* **Supplied data**
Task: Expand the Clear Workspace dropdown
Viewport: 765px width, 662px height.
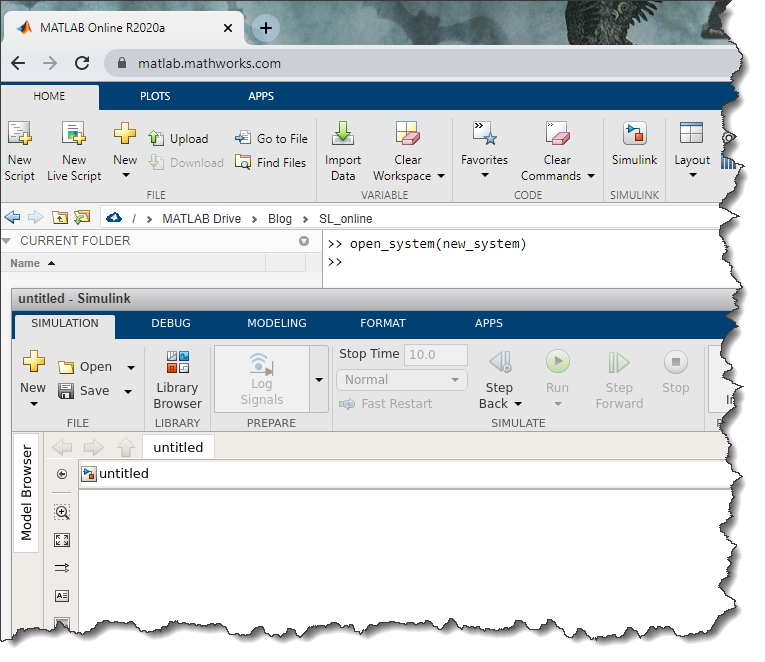Action: coord(441,176)
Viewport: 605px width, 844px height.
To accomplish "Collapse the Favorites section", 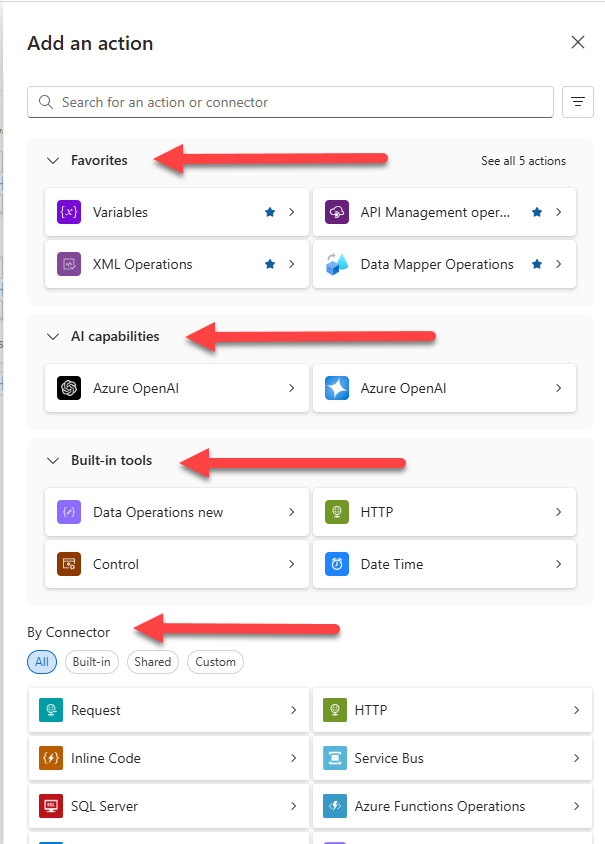I will (53, 161).
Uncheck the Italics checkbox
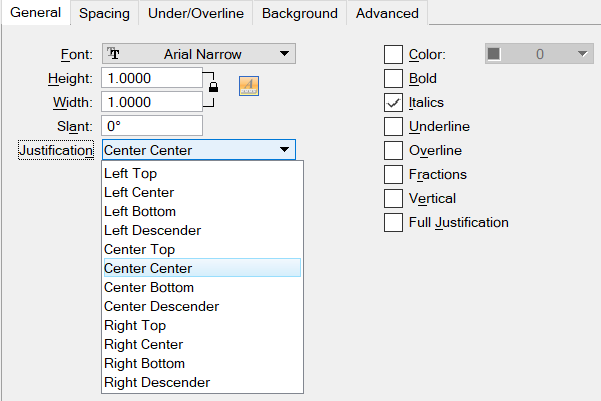 pyautogui.click(x=393, y=102)
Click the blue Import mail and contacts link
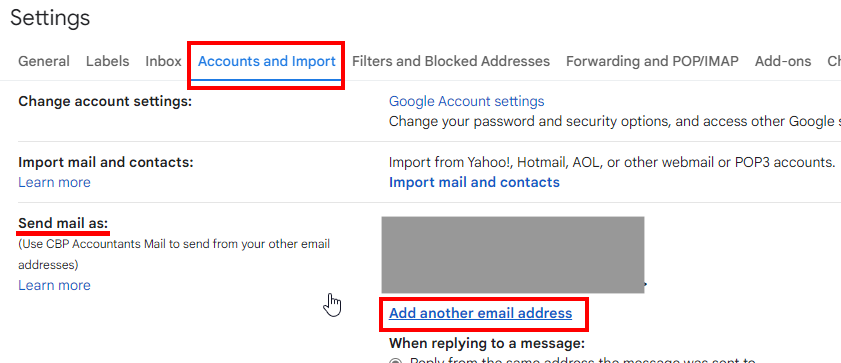841x363 pixels. click(x=474, y=182)
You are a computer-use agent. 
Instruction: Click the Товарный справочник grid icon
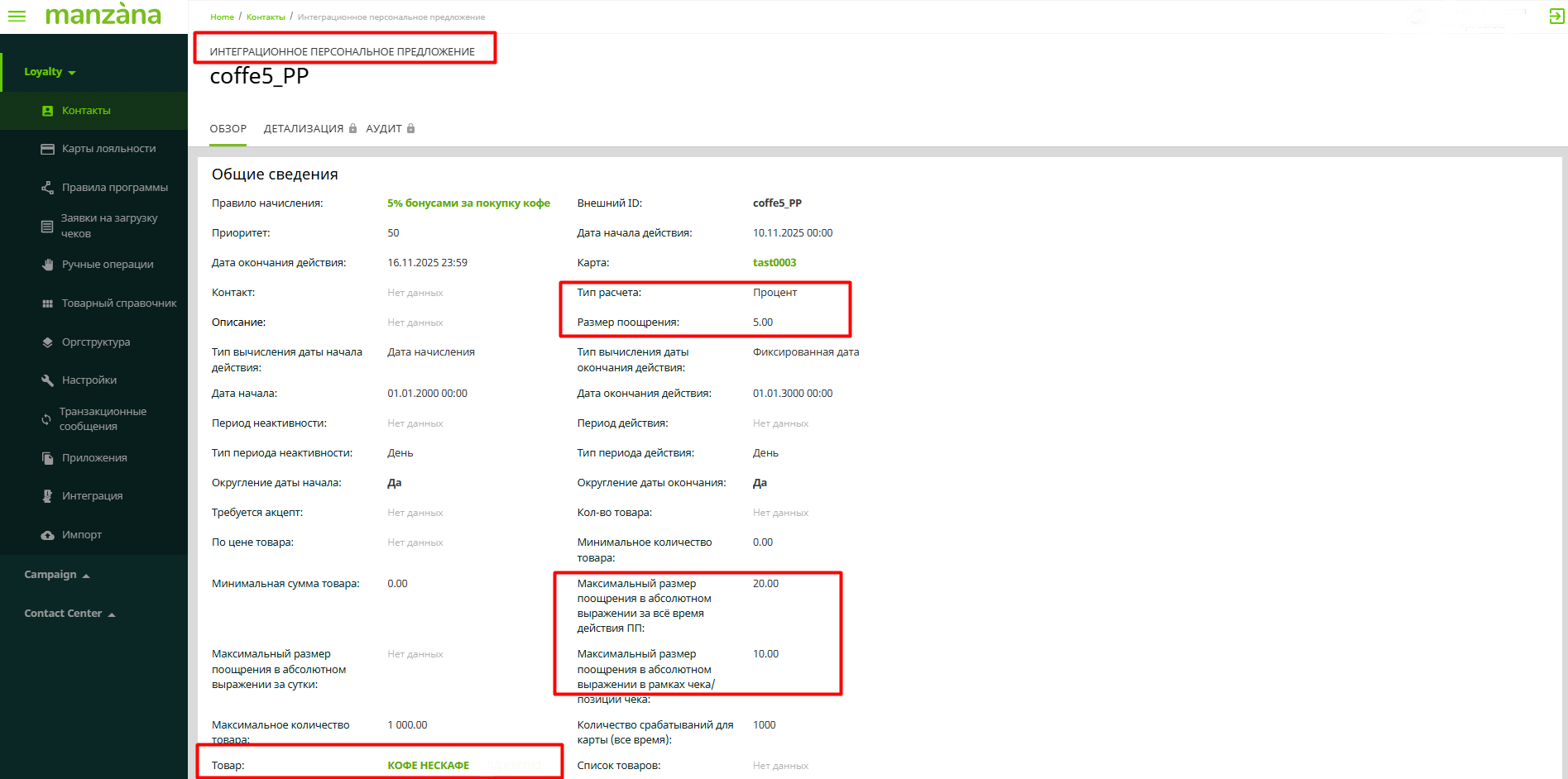(x=48, y=303)
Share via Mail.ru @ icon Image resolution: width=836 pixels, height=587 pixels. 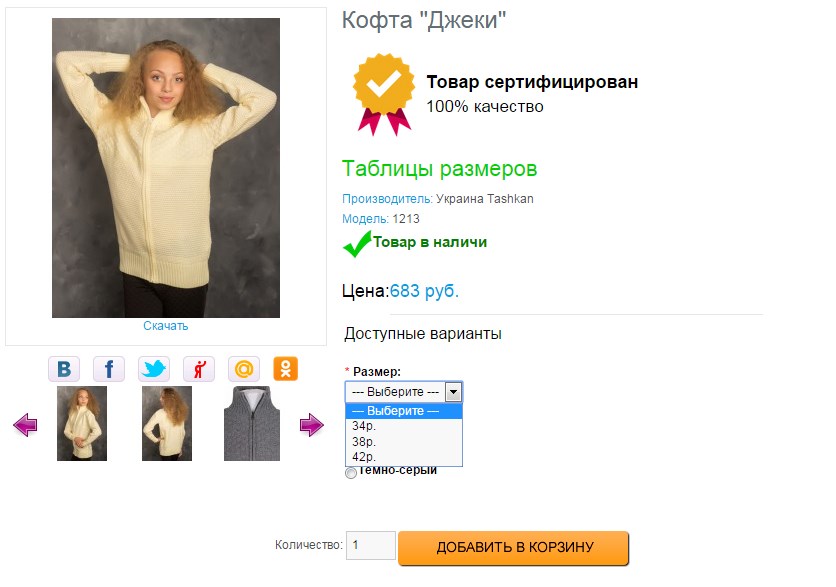coord(243,369)
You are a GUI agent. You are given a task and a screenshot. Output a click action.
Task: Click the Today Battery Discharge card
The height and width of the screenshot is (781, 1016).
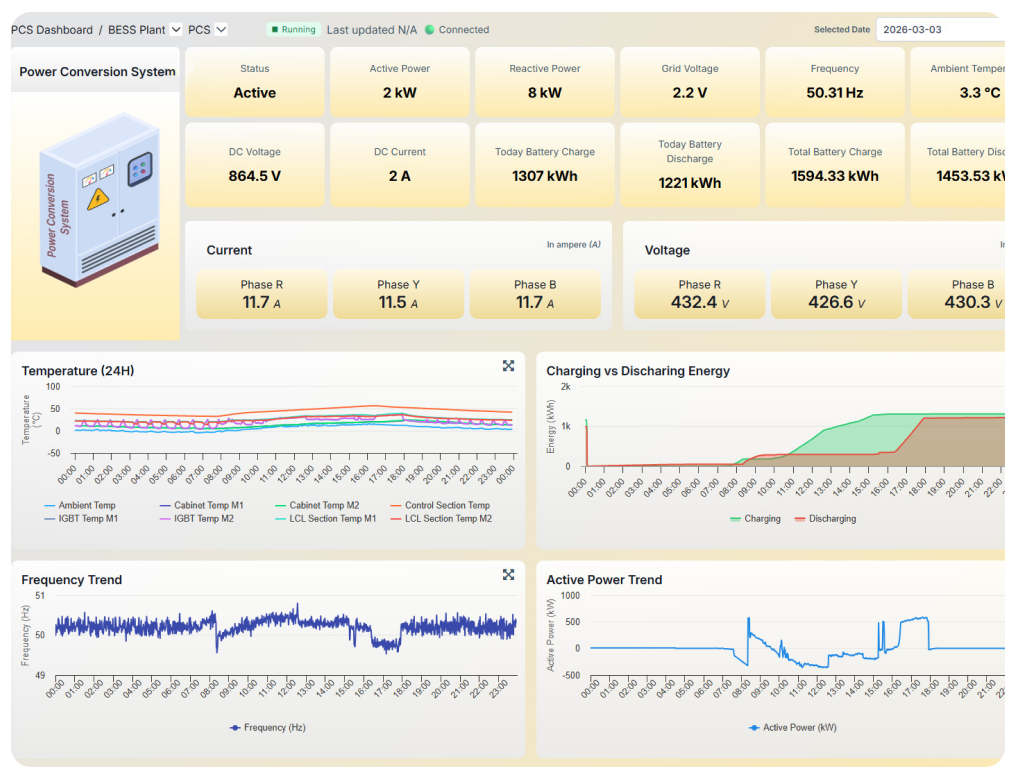689,164
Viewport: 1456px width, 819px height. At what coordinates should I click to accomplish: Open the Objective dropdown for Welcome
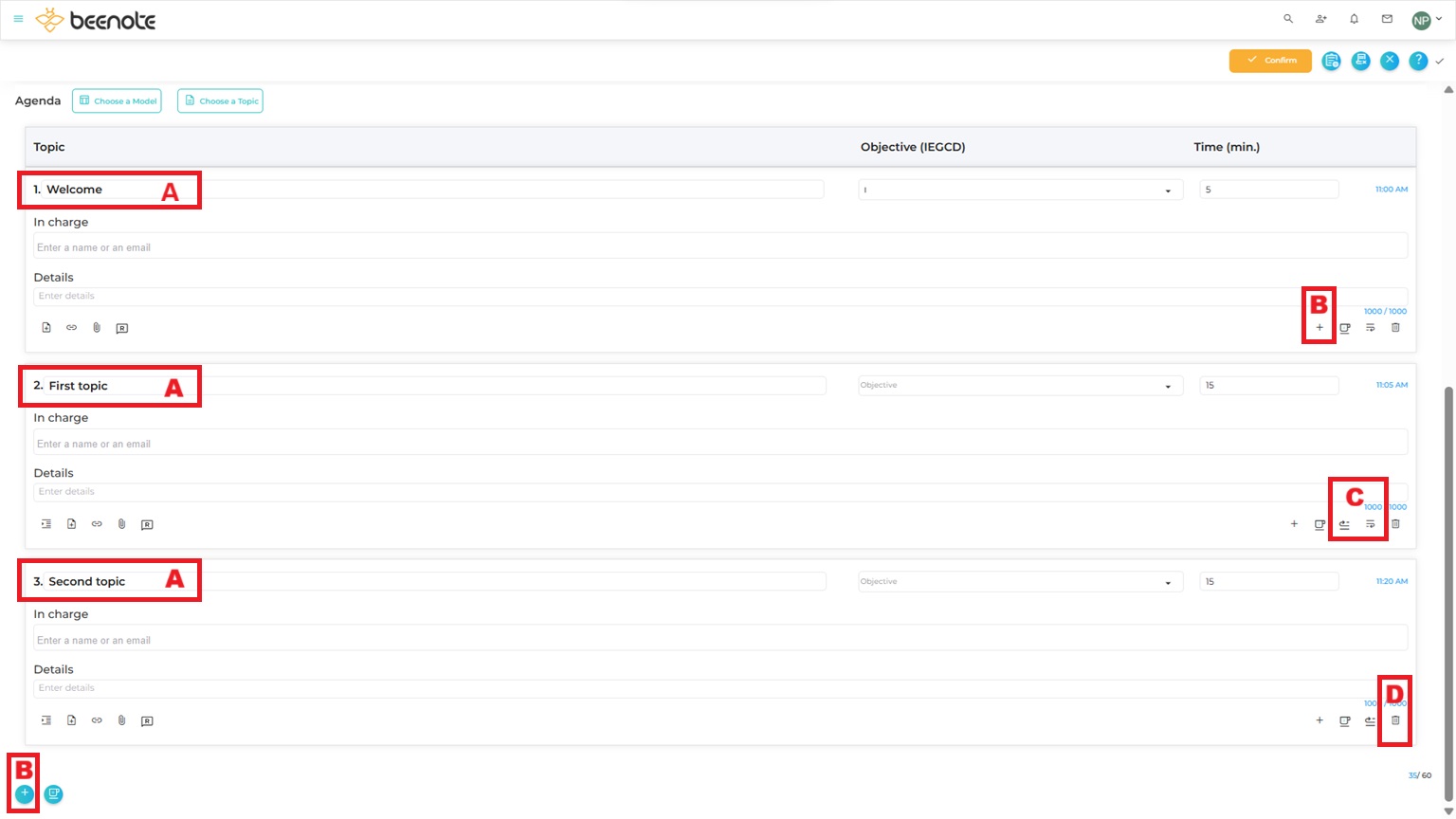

* **Task description**
Look through the entries above; copy every line holding the string "agent".

* **Worked solution**
You are a computer-use agent. 
You are a GUI agent. You are given a task and a screenshot. Output a click action.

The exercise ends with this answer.